== Problem description ==
Please write out the listing below again in its exact form.

== Data for processing ==
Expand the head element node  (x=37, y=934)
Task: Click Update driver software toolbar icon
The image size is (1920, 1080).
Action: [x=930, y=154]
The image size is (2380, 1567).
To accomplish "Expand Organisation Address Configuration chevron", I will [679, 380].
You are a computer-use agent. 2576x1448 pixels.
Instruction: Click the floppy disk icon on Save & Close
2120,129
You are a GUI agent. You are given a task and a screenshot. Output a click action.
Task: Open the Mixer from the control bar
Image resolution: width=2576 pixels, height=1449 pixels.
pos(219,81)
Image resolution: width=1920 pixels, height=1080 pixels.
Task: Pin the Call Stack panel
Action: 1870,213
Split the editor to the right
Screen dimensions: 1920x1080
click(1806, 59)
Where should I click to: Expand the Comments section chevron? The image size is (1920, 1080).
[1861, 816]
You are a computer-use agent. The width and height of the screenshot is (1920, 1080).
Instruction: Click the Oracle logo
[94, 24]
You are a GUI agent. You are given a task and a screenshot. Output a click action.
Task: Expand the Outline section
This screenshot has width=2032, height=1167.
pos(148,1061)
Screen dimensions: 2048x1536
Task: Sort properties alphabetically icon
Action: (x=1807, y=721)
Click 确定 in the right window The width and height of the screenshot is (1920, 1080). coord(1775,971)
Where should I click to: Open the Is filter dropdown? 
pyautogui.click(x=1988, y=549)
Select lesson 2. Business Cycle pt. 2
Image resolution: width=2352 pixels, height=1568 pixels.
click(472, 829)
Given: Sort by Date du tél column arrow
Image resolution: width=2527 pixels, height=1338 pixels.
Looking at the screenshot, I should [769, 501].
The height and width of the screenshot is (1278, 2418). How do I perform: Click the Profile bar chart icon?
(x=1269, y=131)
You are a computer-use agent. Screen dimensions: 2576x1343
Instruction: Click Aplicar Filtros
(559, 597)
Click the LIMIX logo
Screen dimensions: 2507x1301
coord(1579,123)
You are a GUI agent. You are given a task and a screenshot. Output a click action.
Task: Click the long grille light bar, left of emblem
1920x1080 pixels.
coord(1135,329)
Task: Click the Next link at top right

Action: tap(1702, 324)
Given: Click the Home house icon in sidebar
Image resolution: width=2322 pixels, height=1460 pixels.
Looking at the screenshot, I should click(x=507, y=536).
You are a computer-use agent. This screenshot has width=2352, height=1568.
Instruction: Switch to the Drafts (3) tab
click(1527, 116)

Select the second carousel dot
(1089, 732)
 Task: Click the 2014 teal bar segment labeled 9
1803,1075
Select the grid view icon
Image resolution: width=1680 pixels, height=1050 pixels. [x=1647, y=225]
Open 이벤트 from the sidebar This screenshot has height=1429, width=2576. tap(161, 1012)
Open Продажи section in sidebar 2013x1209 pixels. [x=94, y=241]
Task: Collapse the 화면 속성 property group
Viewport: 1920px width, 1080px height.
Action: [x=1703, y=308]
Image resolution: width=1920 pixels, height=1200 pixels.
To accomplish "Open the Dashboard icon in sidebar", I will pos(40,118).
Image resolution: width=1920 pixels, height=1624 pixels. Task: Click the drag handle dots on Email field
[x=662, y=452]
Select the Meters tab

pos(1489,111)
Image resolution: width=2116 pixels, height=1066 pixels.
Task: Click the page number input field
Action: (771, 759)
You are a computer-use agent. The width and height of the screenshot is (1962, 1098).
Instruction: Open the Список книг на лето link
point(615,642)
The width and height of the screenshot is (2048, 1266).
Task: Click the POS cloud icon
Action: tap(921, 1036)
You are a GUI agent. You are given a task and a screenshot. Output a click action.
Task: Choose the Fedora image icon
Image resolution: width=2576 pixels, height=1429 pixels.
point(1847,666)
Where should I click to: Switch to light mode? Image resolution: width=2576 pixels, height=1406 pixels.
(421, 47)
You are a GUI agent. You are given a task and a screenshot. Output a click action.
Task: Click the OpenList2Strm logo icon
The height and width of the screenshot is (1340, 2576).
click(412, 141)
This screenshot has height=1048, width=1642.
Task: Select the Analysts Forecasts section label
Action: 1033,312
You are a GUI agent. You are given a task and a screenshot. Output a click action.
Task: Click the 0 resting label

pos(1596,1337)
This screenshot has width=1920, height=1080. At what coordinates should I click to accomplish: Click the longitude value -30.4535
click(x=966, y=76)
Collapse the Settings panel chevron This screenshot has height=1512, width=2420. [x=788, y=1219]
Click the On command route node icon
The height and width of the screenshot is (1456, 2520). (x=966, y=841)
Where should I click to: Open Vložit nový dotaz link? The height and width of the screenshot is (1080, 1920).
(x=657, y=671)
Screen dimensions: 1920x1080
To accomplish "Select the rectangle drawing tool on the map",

== Written solution ==
Expand the head element node  (x=37, y=934)
Task: Click Update driver software toolbar icon
The image size is (1920, 1080).
Action: [x=930, y=154]
The image size is (2380, 1567).
To accomplish "Expand Organisation Address Configuration chevron", I will [679, 380].
You are a computer-use agent. 2576x1448 pixels.
Instruction: Click the floppy disk icon on Save & Close
2120,129
You are a GUI agent. You are given a task and a screenshot. Output a click action.
Task: Open the Mixer from the control bar
Image resolution: width=2576 pixels, height=1449 pixels.
pos(219,81)
Image resolution: width=1920 pixels, height=1080 pixels.
Task: Pin the Call Stack panel
Action: 1870,213
Split the editor to the right
Screen dimensions: 1920x1080
click(1806, 59)
Where should I click to: Expand the Comments section chevron? The image size is (1920, 1080).
[1861, 816]
You are a computer-use agent. The width and height of the screenshot is (1920, 1080).
Instruction: Click the Oracle logo
[94, 24]
You are a GUI agent. You are given a task and a screenshot. Output a click action.
Task: Expand the Outline section
This screenshot has width=2032, height=1167.
pos(148,1061)
Screen dimensions: 2048x1536
Task: Sort properties alphabetically icon
Action: (x=1807, y=721)
Click 确定 in the right window The width and height of the screenshot is (1920, 1080). coord(1775,971)
Where should I click to: Open the Is filter dropdown? 
pyautogui.click(x=1988, y=549)
Select lesson 2. Business Cycle pt. 2
Image resolution: width=2352 pixels, height=1568 pixels.
click(472, 829)
Given: Sort by Date du tél column arrow
Image resolution: width=2527 pixels, height=1338 pixels.
Looking at the screenshot, I should [769, 501].
The height and width of the screenshot is (1278, 2418). How do I perform: Click the Profile bar chart icon?
(x=1269, y=131)
You are a computer-use agent. Screen dimensions: 2576x1343
Instruction: Click Aplicar Filtros
(559, 597)
Click the LIMIX logo
Screen dimensions: 2507x1301
coord(1579,123)
You are a GUI agent. You are given a task and a screenshot. Output a click action.
Task: Click the long grille light bar, left of emblem
1920x1080 pixels.
coord(1135,329)
Task: Click the Next link at top right

Action: tap(1702, 324)
Given: Click the Home house icon in sidebar
Image resolution: width=2322 pixels, height=1460 pixels.
Looking at the screenshot, I should click(x=507, y=536).
You are a computer-use agent. This screenshot has width=2352, height=1568.
Instruction: Switch to the Drafts (3) tab
click(1527, 116)

Select the second carousel dot
(1089, 732)
 Task: Click the 2014 teal bar segment labeled 9
1803,1075
Select the grid view icon
Image resolution: width=1680 pixels, height=1050 pixels. [x=1647, y=225]
Open 이벤트 from the sidebar This screenshot has height=1429, width=2576. tap(161, 1012)
Open Продажи section in sidebar 2013x1209 pixels. [x=94, y=241]
Task: Collapse the 화면 속성 property group
Viewport: 1920px width, 1080px height.
Action: [x=1703, y=308]
Image resolution: width=1920 pixels, height=1200 pixels.
To accomplish "Open the Dashboard icon in sidebar", I will pos(40,118).
Image resolution: width=1920 pixels, height=1624 pixels. Task: Click the drag handle dots on Email field
[x=662, y=452]
Select the Meters tab

pos(1489,111)
Image resolution: width=2116 pixels, height=1066 pixels.
Task: Click the page number input field
Action: (771, 759)
You are a computer-use agent. The width and height of the screenshot is (1962, 1098).
Instruction: Open the Список книг на лето link
point(615,642)
The width and height of the screenshot is (2048, 1266).
Task: Click the POS cloud icon
Action: tap(921, 1036)
You are a GUI agent. You are given a task and a screenshot. Output a click action.
Task: Choose the Fedora image icon
Image resolution: width=2576 pixels, height=1429 pixels.
point(1847,666)
Where should I click to: Switch to light mode? Image resolution: width=2576 pixels, height=1406 pixels.
(421, 47)
You are a GUI agent. You are given a task and a screenshot. Output a click action.
Task: Click the OpenList2Strm logo icon
The height and width of the screenshot is (1340, 2576).
click(412, 141)
This screenshot has height=1048, width=1642.
Task: Select the Analysts Forecasts section label
Action: 1033,312
You are a GUI agent. You are given a task and a screenshot. Output a click action.
Task: Click the 0 resting label

pos(1596,1337)
This screenshot has width=1920, height=1080. At what coordinates should I click to accomplish: Click the longitude value -30.4535
click(x=966, y=76)
Collapse the Settings panel chevron This screenshot has height=1512, width=2420. [x=788, y=1219]
Click the On command route node icon
The height and width of the screenshot is (1456, 2520). (x=966, y=841)
Where should I click to: Open Vložit nový dotaz link? The height and width of the screenshot is (1080, 1920).
(x=657, y=671)
Screen dimensions: 1920x1080
To accomplish "Select the rectangle drawing tool on the map",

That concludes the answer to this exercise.